ENTRIES SUPPLIED:
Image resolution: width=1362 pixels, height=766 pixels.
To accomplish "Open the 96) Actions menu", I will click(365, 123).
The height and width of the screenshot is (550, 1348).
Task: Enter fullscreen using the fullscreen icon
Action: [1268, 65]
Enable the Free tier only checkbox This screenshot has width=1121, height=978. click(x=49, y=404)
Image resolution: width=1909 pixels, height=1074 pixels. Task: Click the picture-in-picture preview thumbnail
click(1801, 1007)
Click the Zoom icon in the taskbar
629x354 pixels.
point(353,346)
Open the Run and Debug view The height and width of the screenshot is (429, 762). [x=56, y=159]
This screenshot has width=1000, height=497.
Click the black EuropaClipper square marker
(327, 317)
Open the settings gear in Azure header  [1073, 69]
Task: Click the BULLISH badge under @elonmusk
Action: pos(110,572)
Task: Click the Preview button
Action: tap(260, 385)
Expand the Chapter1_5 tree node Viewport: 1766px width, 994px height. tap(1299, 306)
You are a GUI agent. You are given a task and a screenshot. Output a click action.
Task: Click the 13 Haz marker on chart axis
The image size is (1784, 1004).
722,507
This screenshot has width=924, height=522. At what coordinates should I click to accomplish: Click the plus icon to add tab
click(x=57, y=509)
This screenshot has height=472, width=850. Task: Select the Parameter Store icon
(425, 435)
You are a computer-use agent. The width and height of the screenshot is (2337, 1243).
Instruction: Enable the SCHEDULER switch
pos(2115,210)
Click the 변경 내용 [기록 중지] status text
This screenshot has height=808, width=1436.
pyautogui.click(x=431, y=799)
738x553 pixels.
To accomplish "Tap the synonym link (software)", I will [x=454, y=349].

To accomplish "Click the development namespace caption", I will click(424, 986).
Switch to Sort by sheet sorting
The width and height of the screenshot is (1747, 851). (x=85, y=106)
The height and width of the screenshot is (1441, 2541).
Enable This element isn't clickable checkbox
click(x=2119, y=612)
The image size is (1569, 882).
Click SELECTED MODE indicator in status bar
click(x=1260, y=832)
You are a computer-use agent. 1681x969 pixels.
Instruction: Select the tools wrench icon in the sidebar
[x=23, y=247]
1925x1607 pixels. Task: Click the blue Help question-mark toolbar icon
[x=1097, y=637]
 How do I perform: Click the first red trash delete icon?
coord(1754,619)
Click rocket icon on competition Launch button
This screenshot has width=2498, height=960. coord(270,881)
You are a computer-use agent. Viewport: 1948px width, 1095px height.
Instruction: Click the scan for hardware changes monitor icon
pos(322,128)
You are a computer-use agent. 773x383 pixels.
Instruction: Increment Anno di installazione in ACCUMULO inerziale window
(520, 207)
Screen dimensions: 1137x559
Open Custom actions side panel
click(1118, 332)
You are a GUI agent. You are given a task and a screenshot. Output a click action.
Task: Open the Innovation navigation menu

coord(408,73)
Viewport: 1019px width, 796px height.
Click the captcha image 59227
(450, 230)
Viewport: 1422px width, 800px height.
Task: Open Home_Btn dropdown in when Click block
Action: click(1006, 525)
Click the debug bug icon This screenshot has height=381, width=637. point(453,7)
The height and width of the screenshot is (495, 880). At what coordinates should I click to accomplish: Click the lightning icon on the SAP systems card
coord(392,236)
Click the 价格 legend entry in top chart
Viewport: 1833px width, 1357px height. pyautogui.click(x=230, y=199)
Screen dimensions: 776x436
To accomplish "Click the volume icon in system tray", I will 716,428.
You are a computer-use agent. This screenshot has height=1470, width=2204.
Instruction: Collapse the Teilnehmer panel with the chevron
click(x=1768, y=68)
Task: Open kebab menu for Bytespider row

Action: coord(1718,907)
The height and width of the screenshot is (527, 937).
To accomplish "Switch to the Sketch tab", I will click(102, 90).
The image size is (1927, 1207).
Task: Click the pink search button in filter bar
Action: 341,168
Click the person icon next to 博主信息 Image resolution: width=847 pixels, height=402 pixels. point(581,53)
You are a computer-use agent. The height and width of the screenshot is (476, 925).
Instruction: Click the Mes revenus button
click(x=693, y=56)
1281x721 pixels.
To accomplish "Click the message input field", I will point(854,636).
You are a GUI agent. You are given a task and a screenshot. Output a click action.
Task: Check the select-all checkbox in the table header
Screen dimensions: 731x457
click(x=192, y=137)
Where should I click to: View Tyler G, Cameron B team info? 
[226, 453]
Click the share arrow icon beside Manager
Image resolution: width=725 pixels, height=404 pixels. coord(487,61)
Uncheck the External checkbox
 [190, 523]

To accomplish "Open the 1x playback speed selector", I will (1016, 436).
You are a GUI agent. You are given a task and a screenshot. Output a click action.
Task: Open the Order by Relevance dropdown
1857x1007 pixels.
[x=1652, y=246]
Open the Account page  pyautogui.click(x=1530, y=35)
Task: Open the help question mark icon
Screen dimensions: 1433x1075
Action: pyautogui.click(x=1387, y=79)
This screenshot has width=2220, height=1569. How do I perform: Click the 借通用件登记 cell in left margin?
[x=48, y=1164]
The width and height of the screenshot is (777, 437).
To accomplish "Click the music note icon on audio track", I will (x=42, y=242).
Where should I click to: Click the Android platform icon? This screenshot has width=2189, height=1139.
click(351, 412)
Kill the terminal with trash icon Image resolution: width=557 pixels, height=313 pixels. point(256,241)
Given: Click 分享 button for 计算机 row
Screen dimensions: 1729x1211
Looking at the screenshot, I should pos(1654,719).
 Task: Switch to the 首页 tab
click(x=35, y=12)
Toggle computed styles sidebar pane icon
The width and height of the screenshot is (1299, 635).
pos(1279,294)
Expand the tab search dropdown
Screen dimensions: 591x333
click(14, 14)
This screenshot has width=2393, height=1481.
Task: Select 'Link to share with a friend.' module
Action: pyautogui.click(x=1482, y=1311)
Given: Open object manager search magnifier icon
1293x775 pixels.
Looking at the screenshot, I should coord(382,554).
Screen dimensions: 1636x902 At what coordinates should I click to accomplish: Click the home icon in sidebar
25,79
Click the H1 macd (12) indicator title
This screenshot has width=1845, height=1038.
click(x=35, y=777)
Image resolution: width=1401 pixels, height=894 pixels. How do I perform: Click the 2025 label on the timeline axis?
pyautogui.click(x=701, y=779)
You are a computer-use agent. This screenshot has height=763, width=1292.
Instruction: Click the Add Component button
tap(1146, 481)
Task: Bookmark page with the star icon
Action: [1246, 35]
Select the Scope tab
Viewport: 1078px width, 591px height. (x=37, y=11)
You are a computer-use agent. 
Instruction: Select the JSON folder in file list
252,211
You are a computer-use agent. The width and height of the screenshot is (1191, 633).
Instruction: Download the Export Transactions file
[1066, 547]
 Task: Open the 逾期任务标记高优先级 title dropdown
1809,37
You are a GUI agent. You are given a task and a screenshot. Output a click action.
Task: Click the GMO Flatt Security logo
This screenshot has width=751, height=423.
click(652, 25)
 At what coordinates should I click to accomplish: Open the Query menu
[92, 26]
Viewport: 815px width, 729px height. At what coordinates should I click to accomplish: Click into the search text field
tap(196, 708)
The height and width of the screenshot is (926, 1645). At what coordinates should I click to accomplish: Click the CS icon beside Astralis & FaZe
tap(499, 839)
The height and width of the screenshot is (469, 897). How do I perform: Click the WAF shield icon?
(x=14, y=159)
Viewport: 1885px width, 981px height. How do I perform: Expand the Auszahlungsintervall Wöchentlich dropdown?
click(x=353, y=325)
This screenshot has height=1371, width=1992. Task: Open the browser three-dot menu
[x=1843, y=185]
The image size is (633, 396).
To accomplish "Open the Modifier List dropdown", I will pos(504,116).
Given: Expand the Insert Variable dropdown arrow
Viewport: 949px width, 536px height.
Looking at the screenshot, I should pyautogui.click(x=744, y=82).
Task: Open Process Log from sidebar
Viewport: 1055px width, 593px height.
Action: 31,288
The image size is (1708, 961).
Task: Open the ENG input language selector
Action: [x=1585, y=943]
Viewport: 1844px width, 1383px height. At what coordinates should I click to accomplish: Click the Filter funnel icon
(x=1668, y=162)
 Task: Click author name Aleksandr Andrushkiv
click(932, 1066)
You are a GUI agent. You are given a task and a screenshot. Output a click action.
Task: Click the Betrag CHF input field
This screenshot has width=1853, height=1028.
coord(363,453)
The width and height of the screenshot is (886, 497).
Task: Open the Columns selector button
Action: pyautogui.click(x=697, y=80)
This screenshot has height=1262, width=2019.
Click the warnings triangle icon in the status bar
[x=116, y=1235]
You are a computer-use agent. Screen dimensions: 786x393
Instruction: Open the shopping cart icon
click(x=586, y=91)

PROBLEM:
Print the records above verbatim from their first line to the line containing "Expand the Chapter1_5", both included, and stop there.

EXERCISE OUTPUT:
Image resolution: width=1362 pixels, height=766 pixels.
To accomplish "Open the 96) Actions menu", I will click(365, 123).
The height and width of the screenshot is (550, 1348).
Task: Enter fullscreen using the fullscreen icon
Action: [1268, 65]
Enable the Free tier only checkbox This screenshot has width=1121, height=978. click(x=49, y=404)
Image resolution: width=1909 pixels, height=1074 pixels. Task: Click the picture-in-picture preview thumbnail
click(1801, 1007)
Click the Zoom icon in the taskbar
629x354 pixels.
point(353,346)
Open the Run and Debug view The height and width of the screenshot is (429, 762). [x=56, y=159]
This screenshot has width=1000, height=497.
Click the black EuropaClipper square marker
(327, 317)
Open the settings gear in Azure header  [1073, 69]
Task: Click the BULLISH badge under @elonmusk
Action: pos(110,572)
Task: Click the Preview button
Action: tap(260, 385)
Expand the Chapter1_5 tree node Viewport: 1766px width, 994px height. tap(1299, 306)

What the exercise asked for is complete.